BEGIN Text
Monday November 19, 2012
For love of Fools
By TERENCE TOH
Over-the-top tales of romantic excess add up to a delightful romp on stage.
LOVE makes fools of us all, big and little.Writer William Makepeace Thackeray may have said this in the 19th century, but his words still ring true today: who among us has never done something outrageous in the pursuit of love?
The idiosyncracies of love in all its forms, from blind dates and fantasies to orgies and weddings, took centre stage in ToniQ’s production of Rich Orloff’s Romantic Fools, recently staged at BlackBox in MAP@Publika in Kuala Lumpur.
A witty and wonderful collection of humorous sketches, the production was entertaining from beginning to end.
Directed by Reza Zainal Abidin, it featured Joanne Kam, Tony Eusoff, Chelsia Ng, Iedil Putra, Megat Sharizal and Sarah Shahrum.
Romantic Fools, originally written as a two-person revue, is about a man (Eusoff) and a woman (Kam) who go through all the ups and downs of love.
The show has seen more than 300 productions around the world, and played for over a year in Madrid and Belgrade. Orloff’s short plays have had over 800 productions on six of the seven continents, including a staged reading in Antartica.
Most of the humour in Romantic Fools came from the over-the-top nature of its sketches, which explored relatively normal themes in fantastic and ridiculous ways.
END Text
BEGIN Dataset extract
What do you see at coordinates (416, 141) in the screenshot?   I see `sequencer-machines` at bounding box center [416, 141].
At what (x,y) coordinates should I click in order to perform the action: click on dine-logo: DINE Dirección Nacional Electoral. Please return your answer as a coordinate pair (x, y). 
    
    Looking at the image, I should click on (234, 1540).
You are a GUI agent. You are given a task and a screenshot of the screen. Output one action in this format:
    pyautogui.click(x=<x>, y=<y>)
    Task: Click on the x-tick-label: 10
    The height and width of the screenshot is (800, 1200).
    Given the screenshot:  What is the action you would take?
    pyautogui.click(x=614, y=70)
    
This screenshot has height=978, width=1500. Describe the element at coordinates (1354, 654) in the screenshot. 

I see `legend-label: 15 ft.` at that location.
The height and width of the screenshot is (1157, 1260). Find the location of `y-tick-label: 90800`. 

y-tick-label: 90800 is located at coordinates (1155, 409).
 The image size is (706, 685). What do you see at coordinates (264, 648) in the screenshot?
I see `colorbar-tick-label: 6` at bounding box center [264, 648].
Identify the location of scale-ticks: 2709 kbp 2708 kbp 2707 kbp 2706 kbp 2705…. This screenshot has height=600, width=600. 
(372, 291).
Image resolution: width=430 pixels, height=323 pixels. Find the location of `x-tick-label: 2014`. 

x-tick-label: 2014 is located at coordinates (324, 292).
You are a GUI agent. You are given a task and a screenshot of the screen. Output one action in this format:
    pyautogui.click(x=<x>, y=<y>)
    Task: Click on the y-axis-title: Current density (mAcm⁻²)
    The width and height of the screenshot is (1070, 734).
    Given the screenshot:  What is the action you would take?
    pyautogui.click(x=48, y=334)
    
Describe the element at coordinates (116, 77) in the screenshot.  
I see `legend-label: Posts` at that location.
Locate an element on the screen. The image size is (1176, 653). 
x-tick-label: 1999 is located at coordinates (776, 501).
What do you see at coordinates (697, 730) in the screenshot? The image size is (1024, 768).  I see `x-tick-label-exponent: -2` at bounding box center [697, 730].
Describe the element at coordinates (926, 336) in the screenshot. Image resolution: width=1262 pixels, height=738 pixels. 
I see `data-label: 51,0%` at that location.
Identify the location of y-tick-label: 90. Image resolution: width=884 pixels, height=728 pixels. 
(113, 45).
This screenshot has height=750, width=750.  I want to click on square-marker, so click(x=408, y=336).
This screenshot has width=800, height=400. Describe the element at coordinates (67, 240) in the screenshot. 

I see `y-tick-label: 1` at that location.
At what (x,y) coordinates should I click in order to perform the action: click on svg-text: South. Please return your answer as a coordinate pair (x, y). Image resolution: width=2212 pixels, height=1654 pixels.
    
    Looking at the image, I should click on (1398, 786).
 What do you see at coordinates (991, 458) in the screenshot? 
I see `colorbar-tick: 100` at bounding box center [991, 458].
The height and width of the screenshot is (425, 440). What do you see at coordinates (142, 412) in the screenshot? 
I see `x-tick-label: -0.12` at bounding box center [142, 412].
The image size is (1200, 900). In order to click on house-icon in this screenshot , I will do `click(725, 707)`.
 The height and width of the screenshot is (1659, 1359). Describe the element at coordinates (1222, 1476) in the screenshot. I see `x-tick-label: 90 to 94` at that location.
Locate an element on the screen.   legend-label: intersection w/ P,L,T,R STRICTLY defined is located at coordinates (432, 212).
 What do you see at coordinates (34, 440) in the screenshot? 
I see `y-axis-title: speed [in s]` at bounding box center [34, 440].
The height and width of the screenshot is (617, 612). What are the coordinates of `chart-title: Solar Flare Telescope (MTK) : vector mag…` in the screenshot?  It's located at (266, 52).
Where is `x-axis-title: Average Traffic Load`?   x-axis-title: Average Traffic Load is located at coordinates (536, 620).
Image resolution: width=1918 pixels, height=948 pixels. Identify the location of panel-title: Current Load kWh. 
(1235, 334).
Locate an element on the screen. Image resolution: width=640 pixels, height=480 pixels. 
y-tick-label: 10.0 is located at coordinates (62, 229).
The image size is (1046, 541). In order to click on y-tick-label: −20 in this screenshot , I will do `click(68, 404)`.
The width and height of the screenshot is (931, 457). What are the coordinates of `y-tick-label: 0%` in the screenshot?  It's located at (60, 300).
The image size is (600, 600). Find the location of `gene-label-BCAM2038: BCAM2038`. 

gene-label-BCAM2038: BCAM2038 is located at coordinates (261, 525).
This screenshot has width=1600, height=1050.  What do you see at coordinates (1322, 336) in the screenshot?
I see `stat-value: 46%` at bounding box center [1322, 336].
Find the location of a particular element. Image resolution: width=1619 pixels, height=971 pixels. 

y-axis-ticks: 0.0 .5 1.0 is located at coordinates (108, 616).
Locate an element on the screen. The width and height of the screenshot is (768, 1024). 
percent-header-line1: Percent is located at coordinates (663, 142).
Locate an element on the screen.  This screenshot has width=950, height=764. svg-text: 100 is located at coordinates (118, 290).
END Dataset extract
Task set:
(a) Copy the stretch of the Romantic Fools review from "Monday November 19, 2012" through "in Kuala Lumpur.".
(b) According to the Romantic Fools review, who directed the production?
(c) Write the next part of the Romantic Fools review, picking up after its final sentence.
The records have no connection to the Romantic Fools review.

Exercise responses:
(a)
Monday November 19, 2012
For love of Fools
By TERENCE TOH
Over-the-top tales of romantic excess add up to a delightful romp on stage.
LOVE makes fools of us all, big and little.Writer William Makepeace Thackeray may have said this in the 19th century, but his words still ring true today: who among us has never done something outrageous in the pursuit of love?
The idiosyncracies of love in all its forms, from blind dates and fantasies to orgies and weddings, took centre stage in ToniQ’s production of Rich Orloff’s Romantic Fools, recently staged at BlackBox in MAP@Publika in Kuala Lumpur.

(b) Reza Zainal Abidin

(c)
In Find Me A Primitive Man, for example, a woman’s wish for a simple, unpolished man leads to her going out with an actual caveman, while Power Is The Greatest Aphrodisiac used an arm-wrestling competition to explore insecurities and the balance of power in relationships.
Orloff’s script is wonderful and witty, managing to be thought-provoking, relatable and laugh-out-loud funny all at the same time.
While some of its clever wordplay sadly seemed to fly over the heads of audience members, the lines that succeeded packed a punch. One of my favourite lines came during Sheep Or Much Ado About Mutton, a play about a man’s relations with various animals (I kid you not), where one character laments a menage a trois turning into a menagerie.
Not all of the segments worked: At The Orgy, a more explicit version of the classic Abbott and Costello routine Who’s On First, suffered from weak line delivery, while Sheep was too exaggerated to make much of an impact.
Most of the sketches, however, succeeded. One of the show’s highlights was Nice Tie, where two people meeting in a bar contemplate the consequences of approaching each other. Featuring detailed scenarios that slowly became more and more outlandish, the sketch was simultaneously dark and funny.
Another delightful sketch was Vegetarians In Lust, a sketch on temptations, where two vegetarians having relationship difficulties resort to an unusual (and mouth-watering) solution to their woes.
Particularly well-written was the closing sketch, Bride And Gloom, where a nervous bride is forced to confront her troubled family history on the day of her wedding. Like Nice Tie, the sketch was a good balance of comedy and drama, combining exaggerated scenarios with real-life issues to create a memorable piece of theatre enhanced by good acting performances.
My personal favorite segment of the show however, had to be the hilarious The Stepford Guy, which featured Eusoff as a mild-mannered, bow-tied and bespectacled husband who drives his wife (Kam) mad with his overly nice and perfect ways.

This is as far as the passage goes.